Hoy toca repasar. Es una costumbre que viene a darle dinamismo al tiempo. El tiempo, esa dimensión que no existe. Cortar el tiempo es una forma de perder el tiempo, pero es que  su quietud inalterable, discontinua, resulta insoportable. Los hombres y mujeres, las de nuestra época en especial, tendemos a fragmentarlo todo para acercarlo a nuestra fragilidad desesperante. Trocear el tiempo es una manera de no perderse en la indigesta magnitud de lo inacabable. Así, el treinta y uno próximo será el último día… ¿de qué? Pues de un año. Bueno. El caso es contar. Recontar. Hacerse a la ilusión de que volvemos a empezar; de que tenemos oportunidades inéditas. Y lo curioso es que las tendríamos si no fueran acompañadas de la soberbia. Para mi tengo que no existe más pecado que ese; el de la soberbia. Por lo menos es el primero y, consecuentemente, padre de todos los demás. El pecado siempre latente, omnipresente, el que nos expulsó del Paraíso, el que… pues el que ni lo contabilizamos por reiterativo. ¡Está muy visto, hombre! Tanto que pasa desapercibido.
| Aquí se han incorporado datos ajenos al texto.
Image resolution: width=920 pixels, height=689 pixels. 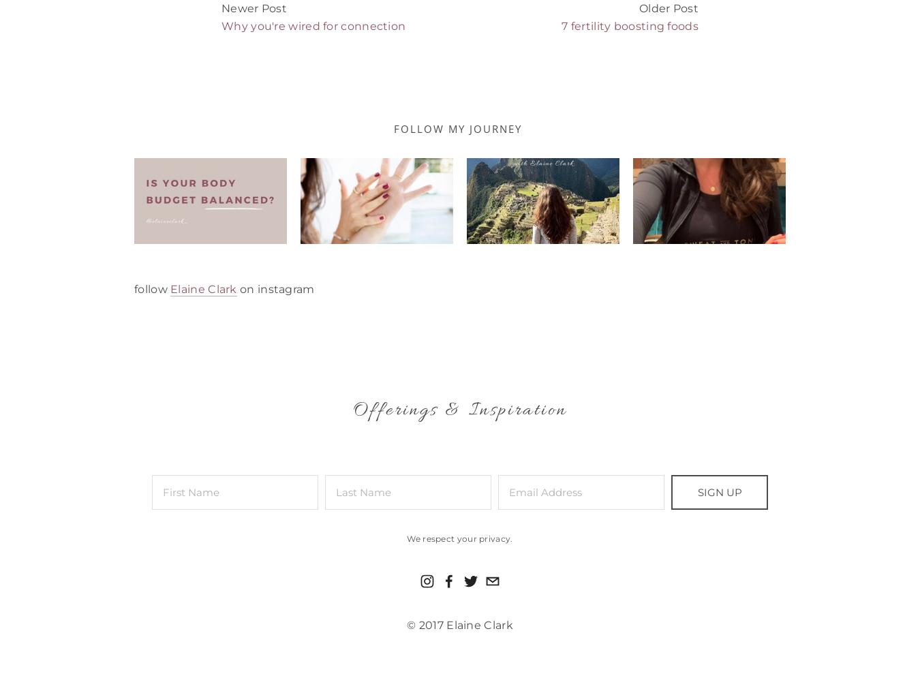 I want to click on 'on instagram', so click(x=275, y=288).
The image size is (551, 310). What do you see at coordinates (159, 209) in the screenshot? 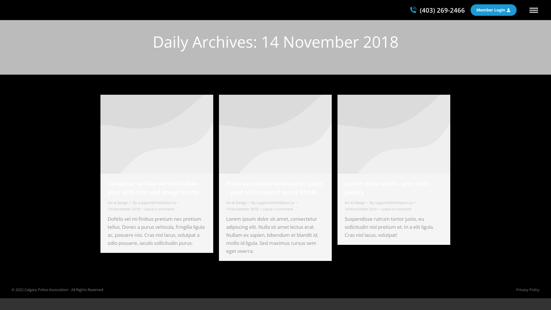
I see `'Leave a comment'` at bounding box center [159, 209].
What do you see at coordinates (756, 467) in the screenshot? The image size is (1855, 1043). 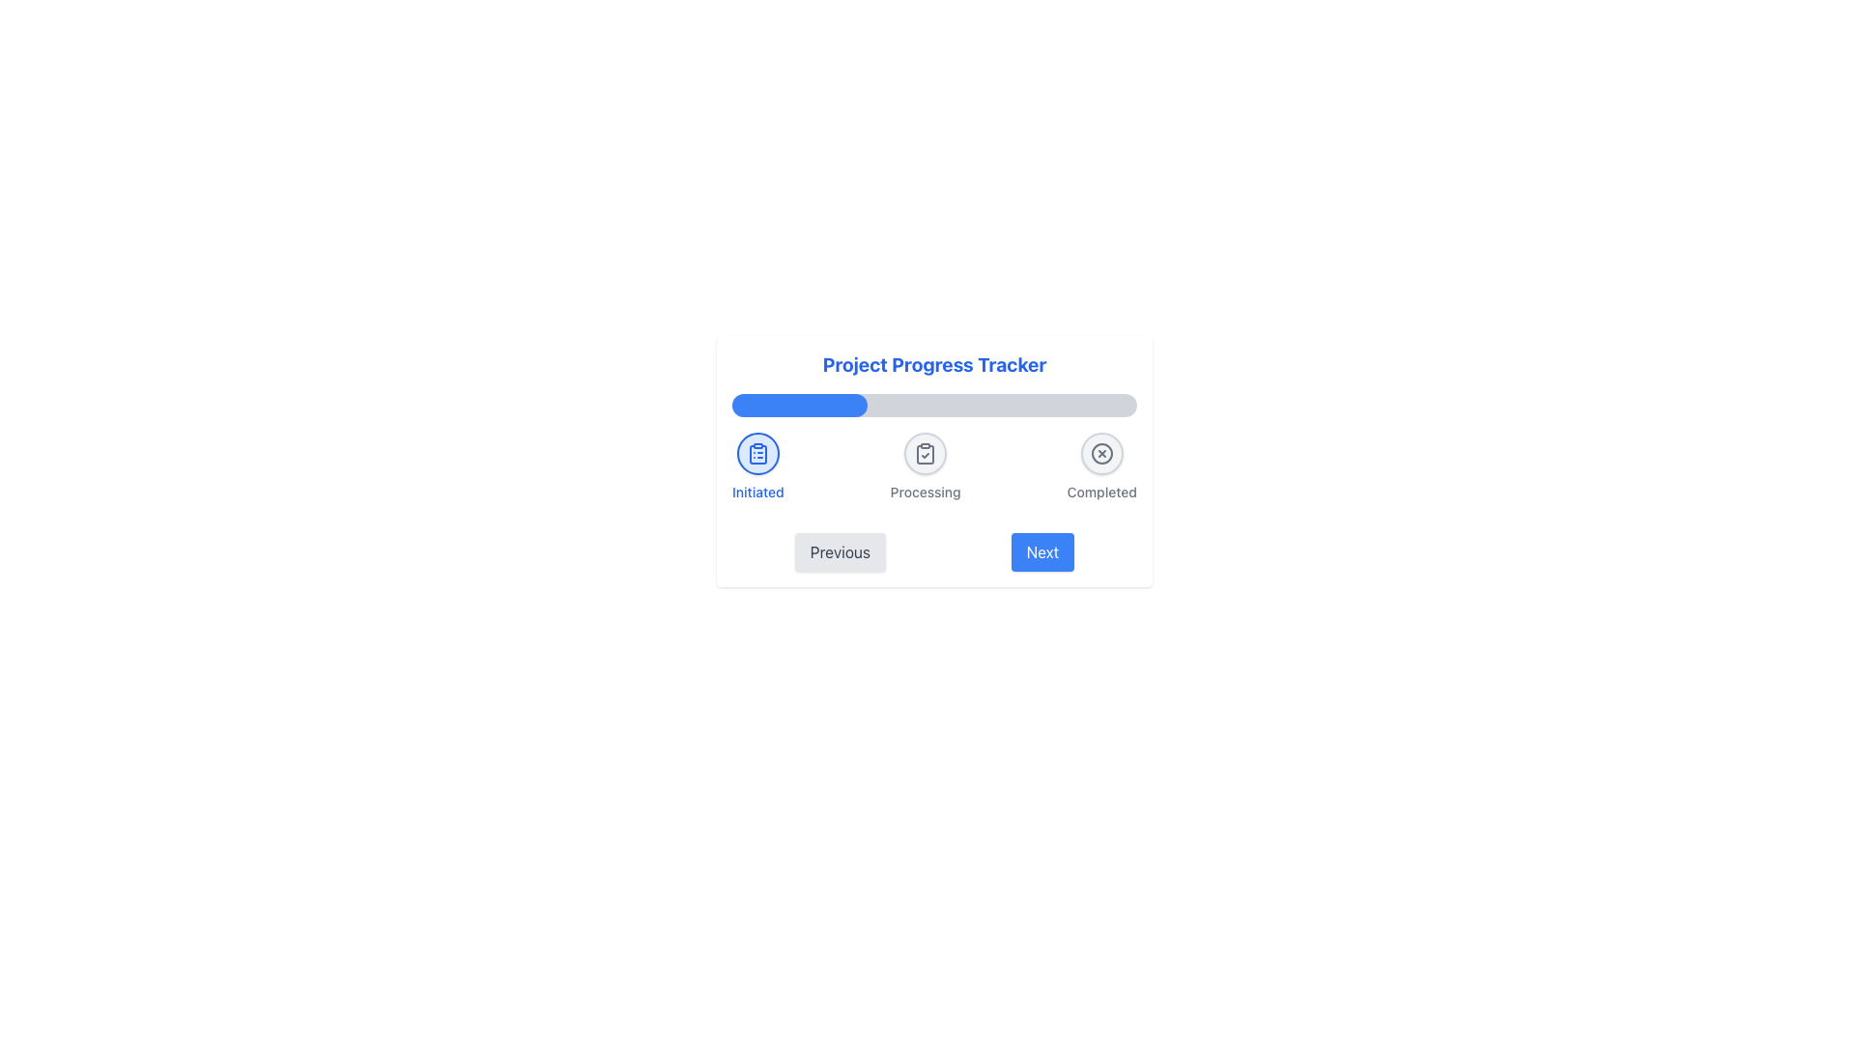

Radios, Telediarios, Prensa escrita y el último grito mediático se empeñan en balancear el pasado inmediato. Y… Pues no dice gran cosa del año que se va; hemos tenido guerras, epidemias estremecedoras, hambres, deportaciones, crisis… ¡ Como en la edad media! Solo que con “ipad” en el bolsillo. Los duelos con “ipad” son menos.

He oído decir que los estudios para cambiar la atmósfera de Marte van muy avanzados. Vete a saber; a lo mejor, cambiando de domicilio, se transforman las conductas... Pero me da que no. En Marte, el ser humano mantendrá su perpetua egolatría. No me apuesto nada porque, con todo, creo que la mudanza va para largo.

Al comenzar otra de esas divisiones que le hemos puesto al tiempo, permanece inalterable la “Buena Voluntad” para los hombres del humilde Portalillo de Belén. Ahí y no en la evanescencia sideral marciana está el cambio.

Decía el viejo Villancico gitano por bulerías: “Sobre tu cunita, Niño, he visto arder una lucecita… “  Pues eso, a esta lucecita me refiero.